PCA Rotations: What are they

Author

Sam Passmore

Published

May 29, 2026

I have been asked a couple of times about the use of rotations in Principal Component Analysis (PCA). Each time it is far enough apart that I forget what I said the previous time, so I have written down what I should say here.

What happens in a PCA

Conceptually, PCA commonly is to summarise the latent variation within a dataset. That is, when we want to measure something that is not directly accessible, a way around that is to ask a number of questions that are measurable and combine them in a way that reflects the underlying thing we do want to measure.

A PCA aims to do this mathematically by measuring the correlation between all pairs of variables1, then creating new variables based on those correlations and weights of the original variables through an approach called eigenvalue decomposition. Variables that are similar weight heavily onto the same principal component, and there can be as many principal components as there are variables.

PCA extracts components; rotations such as varimax are post-hoc steps applied after extraction. Varimax is an orthogonal rotation that seeks to simplify loadings by making large weights larger and small weights smaller while keeping components orthogonal (uncorrelated). This combination prioritizes a simpler structure of the principal components.

In most social sciences, assuming that latent variables are uncorrelated is usually a poor assumption. Most aspects of human behaviour impact each other in some way, and so we often want to relax this assumption, using alternative rotations, such as Promax (PROjection to MAXimise simplicity) and ObliMin (OBLIque MINimum).

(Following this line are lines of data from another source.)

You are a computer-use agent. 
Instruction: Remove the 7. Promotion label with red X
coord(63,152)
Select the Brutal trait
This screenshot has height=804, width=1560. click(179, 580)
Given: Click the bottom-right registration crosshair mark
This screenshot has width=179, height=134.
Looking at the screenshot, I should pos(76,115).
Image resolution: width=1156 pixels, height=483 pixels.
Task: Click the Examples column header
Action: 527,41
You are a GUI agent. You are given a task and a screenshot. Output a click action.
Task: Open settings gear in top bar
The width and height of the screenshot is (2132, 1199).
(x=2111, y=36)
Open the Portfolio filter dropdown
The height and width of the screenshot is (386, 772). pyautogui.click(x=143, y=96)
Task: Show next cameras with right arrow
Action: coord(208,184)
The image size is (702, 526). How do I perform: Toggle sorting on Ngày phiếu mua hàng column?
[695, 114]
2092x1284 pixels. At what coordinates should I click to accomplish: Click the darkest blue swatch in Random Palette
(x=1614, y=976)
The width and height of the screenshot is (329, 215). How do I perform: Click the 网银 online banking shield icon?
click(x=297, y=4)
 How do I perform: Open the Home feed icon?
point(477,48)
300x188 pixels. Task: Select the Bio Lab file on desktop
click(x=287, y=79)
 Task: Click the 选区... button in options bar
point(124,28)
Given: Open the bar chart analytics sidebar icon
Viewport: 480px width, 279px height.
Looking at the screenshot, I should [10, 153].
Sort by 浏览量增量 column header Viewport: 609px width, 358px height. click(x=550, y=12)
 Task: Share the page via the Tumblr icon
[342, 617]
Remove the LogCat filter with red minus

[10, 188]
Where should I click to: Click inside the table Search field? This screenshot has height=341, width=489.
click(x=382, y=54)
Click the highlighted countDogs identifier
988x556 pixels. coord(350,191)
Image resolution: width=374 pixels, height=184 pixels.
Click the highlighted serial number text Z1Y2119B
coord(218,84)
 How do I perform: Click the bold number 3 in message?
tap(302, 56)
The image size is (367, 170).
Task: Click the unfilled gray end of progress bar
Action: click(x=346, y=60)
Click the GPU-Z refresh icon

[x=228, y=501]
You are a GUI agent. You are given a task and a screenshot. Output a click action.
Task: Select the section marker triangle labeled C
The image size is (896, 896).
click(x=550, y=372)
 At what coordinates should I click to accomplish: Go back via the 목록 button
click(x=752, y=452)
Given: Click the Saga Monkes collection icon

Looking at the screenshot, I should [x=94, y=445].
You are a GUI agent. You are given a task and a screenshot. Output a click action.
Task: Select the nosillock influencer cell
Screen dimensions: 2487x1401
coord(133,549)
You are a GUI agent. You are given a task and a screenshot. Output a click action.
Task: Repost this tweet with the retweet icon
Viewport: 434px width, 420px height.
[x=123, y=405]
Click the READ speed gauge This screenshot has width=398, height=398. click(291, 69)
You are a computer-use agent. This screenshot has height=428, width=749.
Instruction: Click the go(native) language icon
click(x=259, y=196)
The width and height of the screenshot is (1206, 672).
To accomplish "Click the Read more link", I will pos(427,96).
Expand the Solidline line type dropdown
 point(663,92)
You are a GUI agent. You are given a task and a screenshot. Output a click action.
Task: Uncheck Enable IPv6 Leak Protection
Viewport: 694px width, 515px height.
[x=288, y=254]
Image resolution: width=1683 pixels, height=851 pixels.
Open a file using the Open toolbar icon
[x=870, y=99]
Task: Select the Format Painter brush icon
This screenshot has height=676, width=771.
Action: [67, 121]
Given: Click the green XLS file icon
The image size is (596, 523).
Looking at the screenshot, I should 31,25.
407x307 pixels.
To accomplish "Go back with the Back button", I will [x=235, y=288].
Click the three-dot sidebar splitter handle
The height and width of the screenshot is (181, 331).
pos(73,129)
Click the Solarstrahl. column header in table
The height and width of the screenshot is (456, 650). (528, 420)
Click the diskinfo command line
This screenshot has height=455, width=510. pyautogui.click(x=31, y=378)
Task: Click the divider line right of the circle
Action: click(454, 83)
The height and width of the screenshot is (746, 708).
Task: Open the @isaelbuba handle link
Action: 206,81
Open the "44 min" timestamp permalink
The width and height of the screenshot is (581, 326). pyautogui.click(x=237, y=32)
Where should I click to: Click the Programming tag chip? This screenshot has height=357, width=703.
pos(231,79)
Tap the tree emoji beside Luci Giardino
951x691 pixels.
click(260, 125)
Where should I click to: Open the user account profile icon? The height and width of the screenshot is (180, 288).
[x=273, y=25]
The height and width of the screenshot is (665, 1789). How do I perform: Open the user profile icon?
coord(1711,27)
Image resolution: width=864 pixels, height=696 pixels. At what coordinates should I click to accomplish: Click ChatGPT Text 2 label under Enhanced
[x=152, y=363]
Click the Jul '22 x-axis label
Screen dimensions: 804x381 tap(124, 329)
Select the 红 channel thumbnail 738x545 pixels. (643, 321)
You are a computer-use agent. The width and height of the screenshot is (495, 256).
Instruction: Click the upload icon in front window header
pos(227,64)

But, often we do not have a good understanding of how these approaches vary or differ in their approach to measuring latent variables. Let us look at this in a simulated example.

In the simulated example, I start with the end product (two latent factors named F1 and F2), then create four variables from these latent factors (V1, V2, V3, V4). F1 and F2 have a 0.2 correlation that I have imposed, which is a low but not negligible relationship between latent variables. This is created below with the code: F2 <- 0.2 * F1 + sqrt(1 - 0.2^2) * rnorm(n), which constructs F2 with approximate correlation 0.2 to F1. I specify the weights so that V1 and V2 are weighted towards F1 (0.8 and 0.7 respectively), and V3 and V4 are weighted towards F2 (0.8; 0.7), and add some normally distributed noise to those variables. The variables V1-V4 then sit in a data frame df. The correlation matrix between each variable shows us that there is a stronger relationship between V1-2 and V3-4 but there is also some relationship across this divided, which is not an uncommon finding in social datasets.

library(psych)
library(ggplot2)
library(ggpubr)
library(GGally)

# --- Step 1: Create example data with clear 2-factor structure ---
set.seed(123)
n <- 200
F1 <- rnorm(n)
F2 <- F1 * 0.2 + sqrt(1 - 0.2^2) * rnorm(n)

# Variables mainly loading on one factor
V1 <- 0.8*F1 + 0.1*F2 + rnorm(n, 0, 0.2)
V2 <- 0.7*F1 + 0.2*F2 + rnorm(n, 0, 0.2)
V3 <- 0.1*F1 + 0.8*F2 + rnorm(n, 0, 0.2)
V4 <- 0.2*F1 + 0.7*F2 + rnorm(n, 0, 0.2)

df <- data.frame(V1, V2, V3, V4)

cat("Correlations of Variables:\n")
Correlations of Variables:
round(cor(df), 2)
     V1   V2   V3   V4
V1 1.00 0.92 0.34 0.49
V2 0.92 1.00 0.49 0.62
V3 0.34 0.49 1.00 0.92
V4 0.49 0.62 0.92 1.00

As mentioned in the description, PCA is based off of a correlation matrix, which is created below in the object R, but you can also put the data frame directly into the function principal. Doing the latter means you will be returned values for each observation in the data frame that reflect the principal components (which is usually what researchers are after).

# Step 2: Compute correlation matrix
R <- cor(df)

# Step 3: Factor analysis with 2 factors
pc_varimax = psych::principal(df, nfactors = 2, rotate = "varimax")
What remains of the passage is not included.